§ **WORK ITEM**:
Where a picture appears, skip it; print everything else in the records exactly as it stands.

————

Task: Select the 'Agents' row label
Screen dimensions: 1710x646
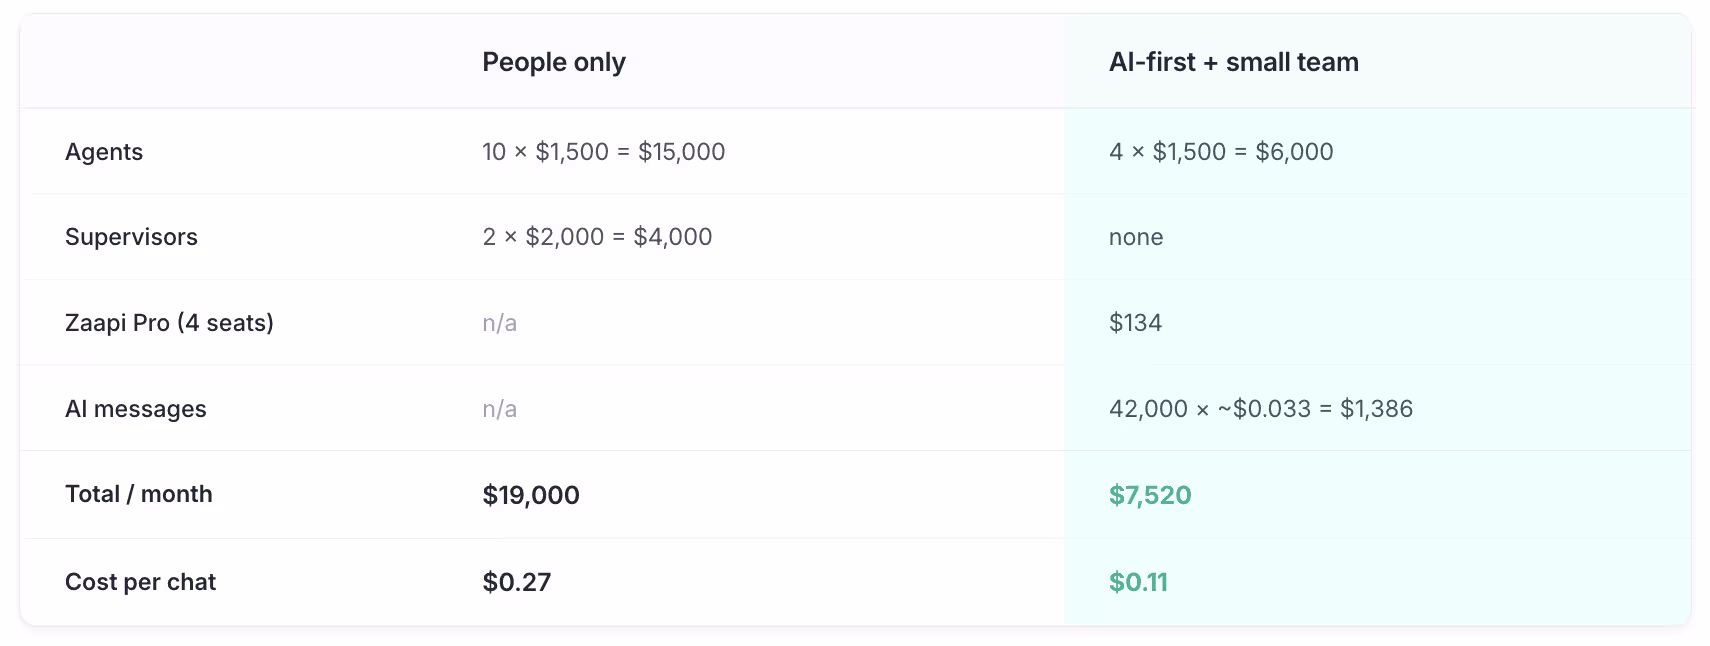Action: pyautogui.click(x=104, y=152)
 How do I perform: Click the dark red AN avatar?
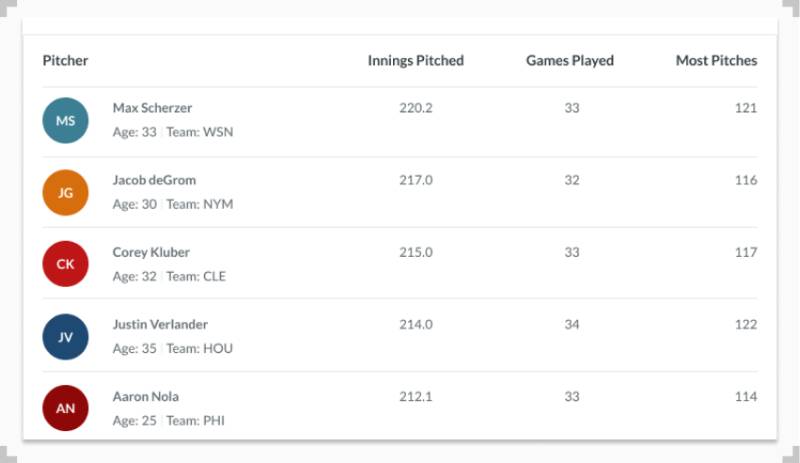tap(65, 408)
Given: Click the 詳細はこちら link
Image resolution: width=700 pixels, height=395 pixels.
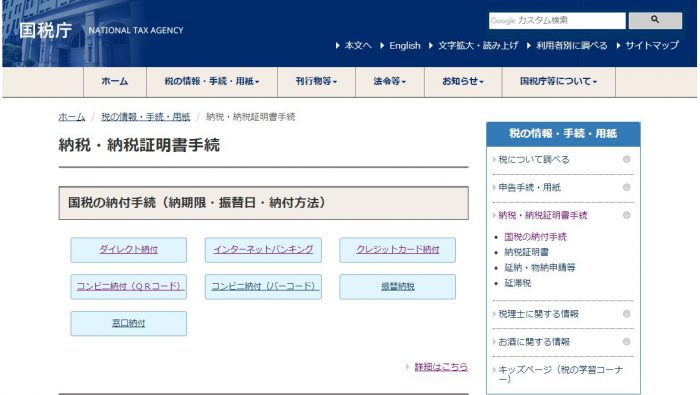Looking at the screenshot, I should pyautogui.click(x=441, y=367).

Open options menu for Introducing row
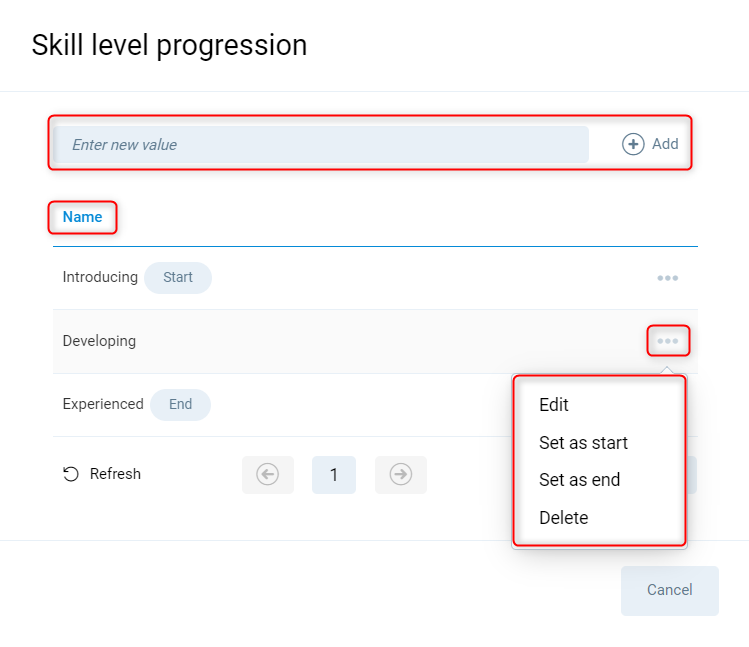pos(668,278)
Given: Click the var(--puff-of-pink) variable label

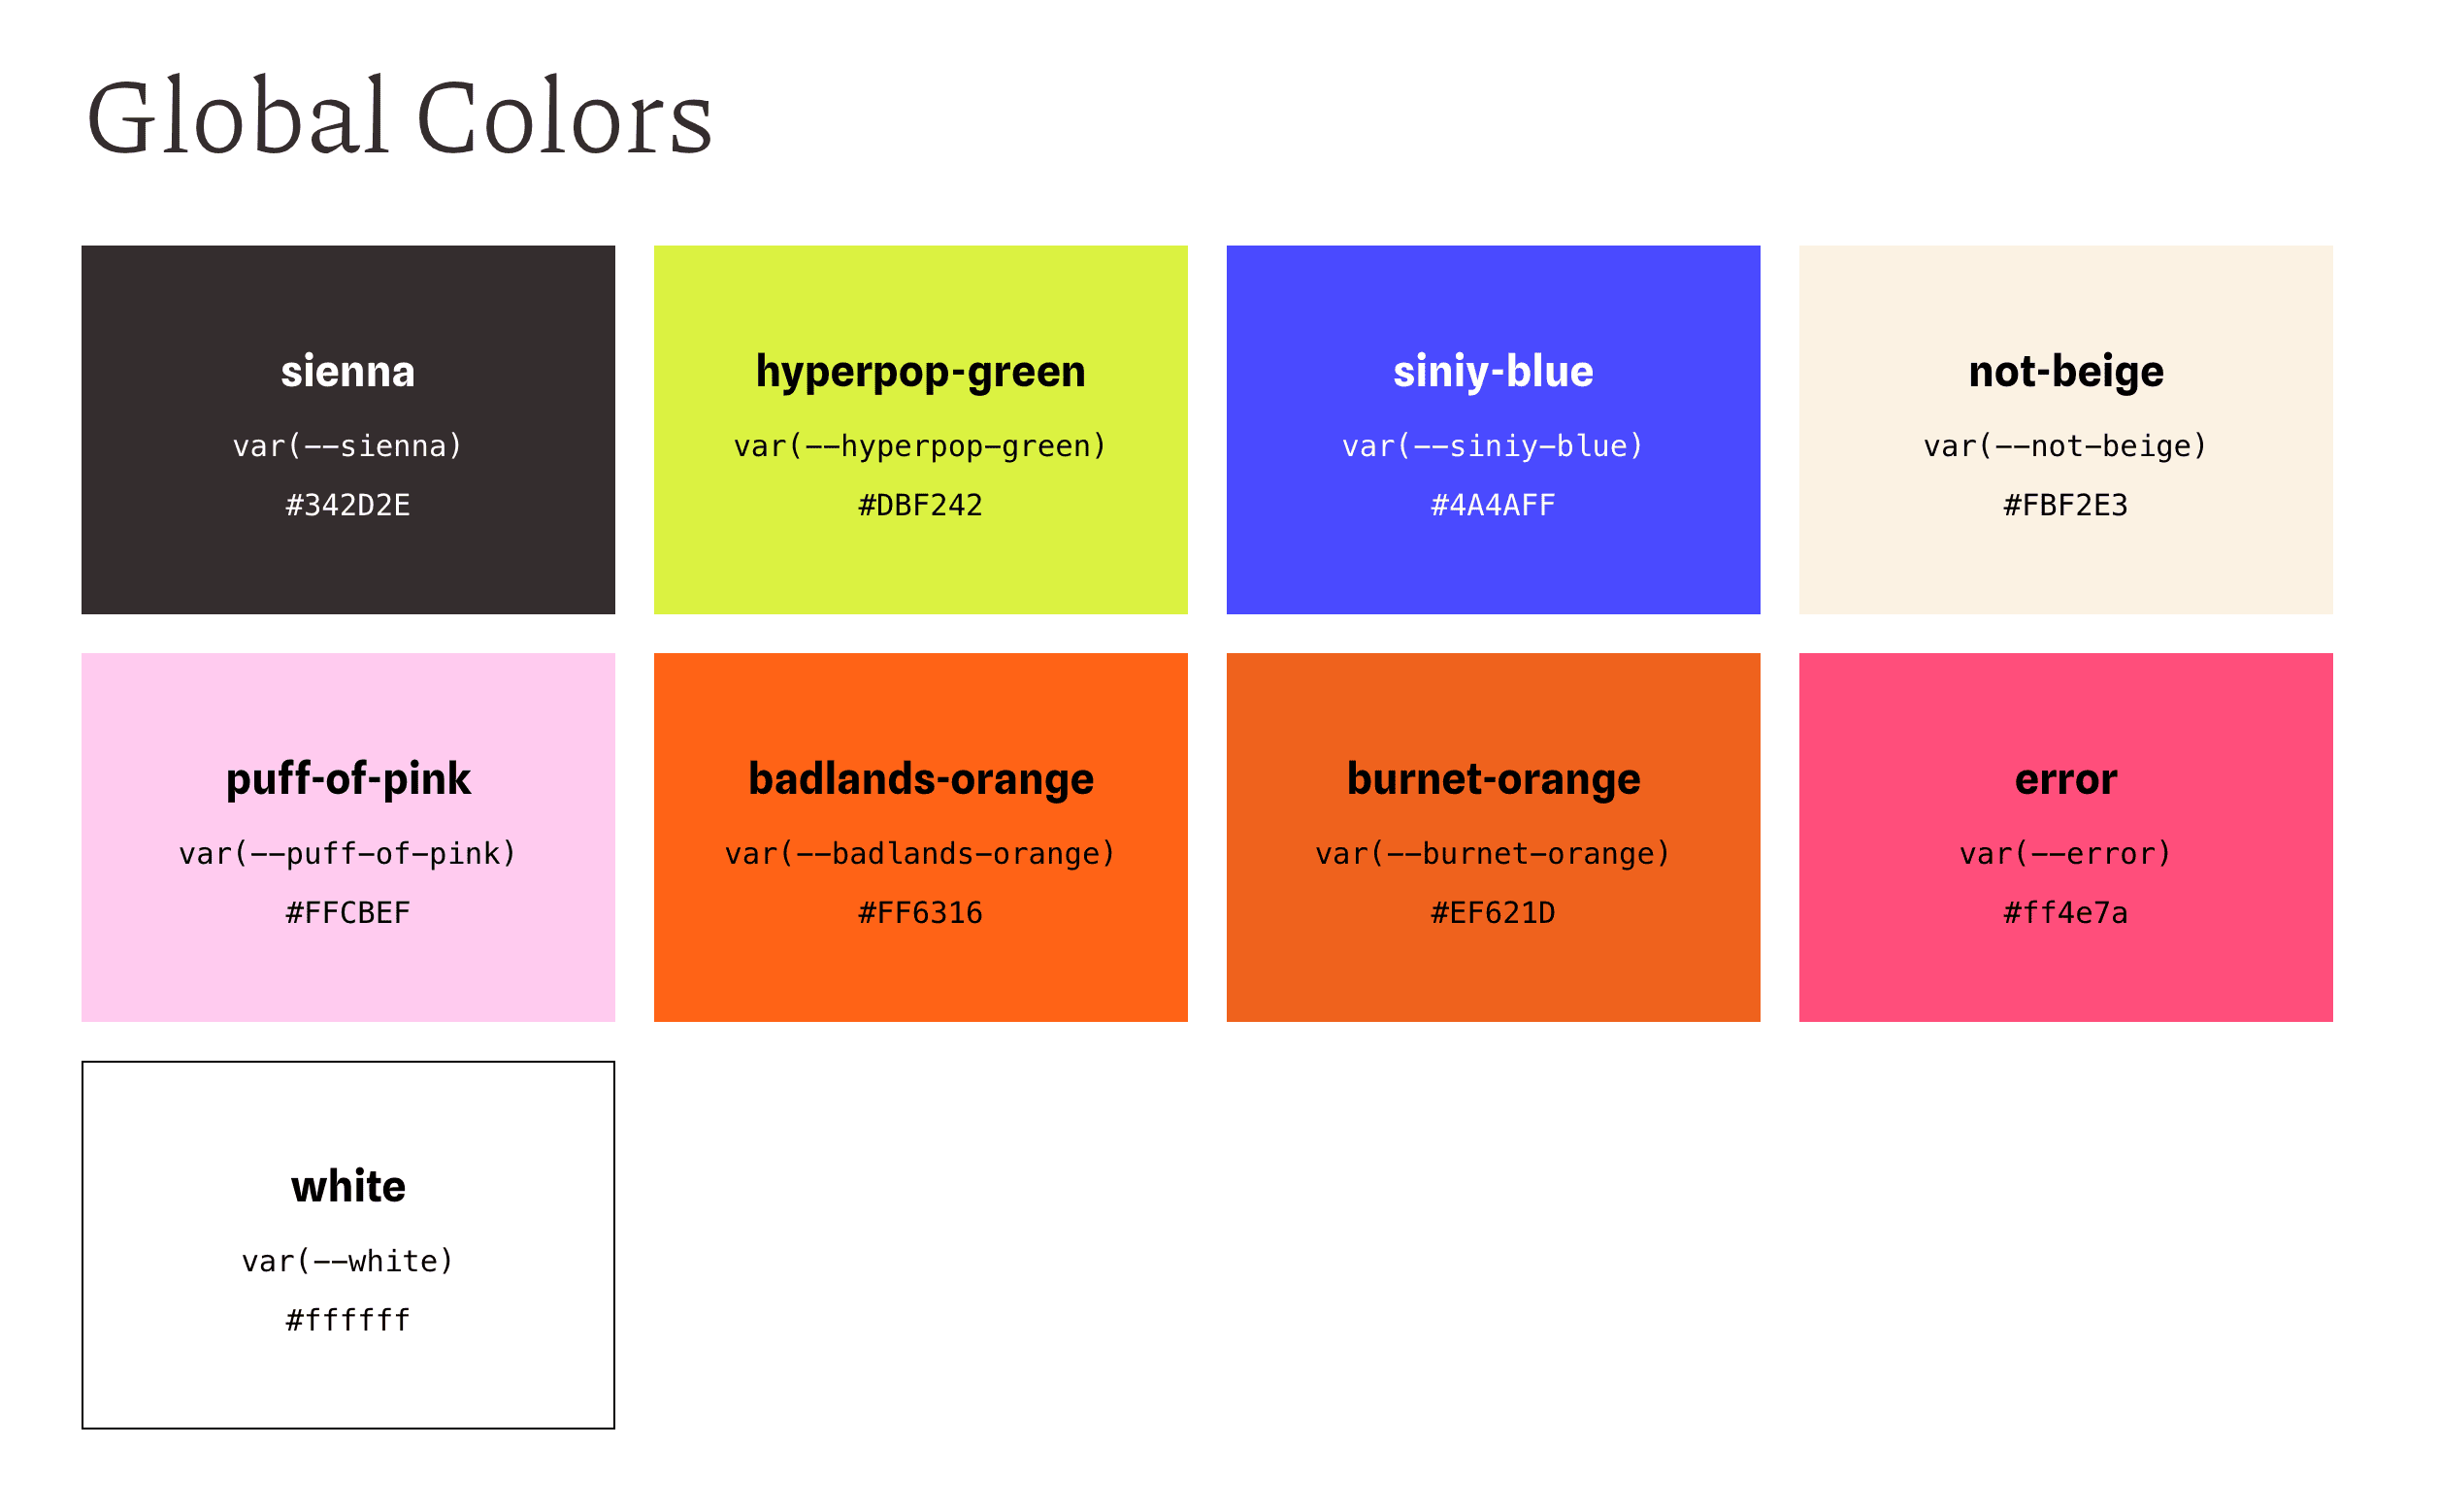Looking at the screenshot, I should [348, 854].
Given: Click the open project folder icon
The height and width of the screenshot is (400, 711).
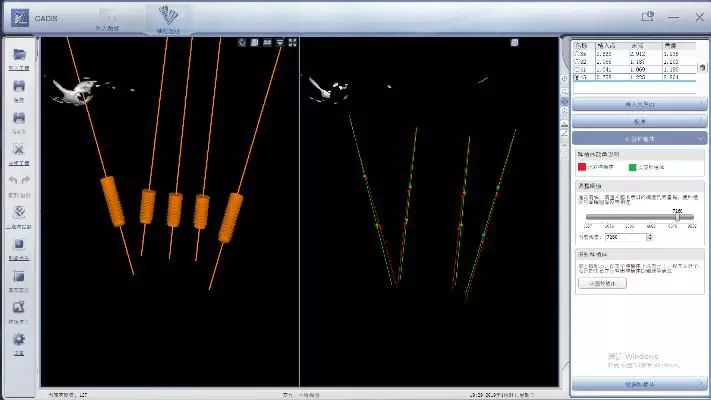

————

§ **RESPONSE**:
Task: Select the 'Agents' row label
Screen dimensions: 1710x646
Action: pyautogui.click(x=104, y=152)
 How do I perform: Click the dark red AN avatar?
tap(65, 408)
Given: Click the 詳細はこちら link
Image resolution: width=700 pixels, height=395 pixels.
Looking at the screenshot, I should pyautogui.click(x=441, y=367).

Open options menu for Introducing row
pos(668,278)
Given: Click the var(--puff-of-pink) variable label

Looking at the screenshot, I should [348, 854].
Given: Click the open project folder icon
The height and width of the screenshot is (400, 711).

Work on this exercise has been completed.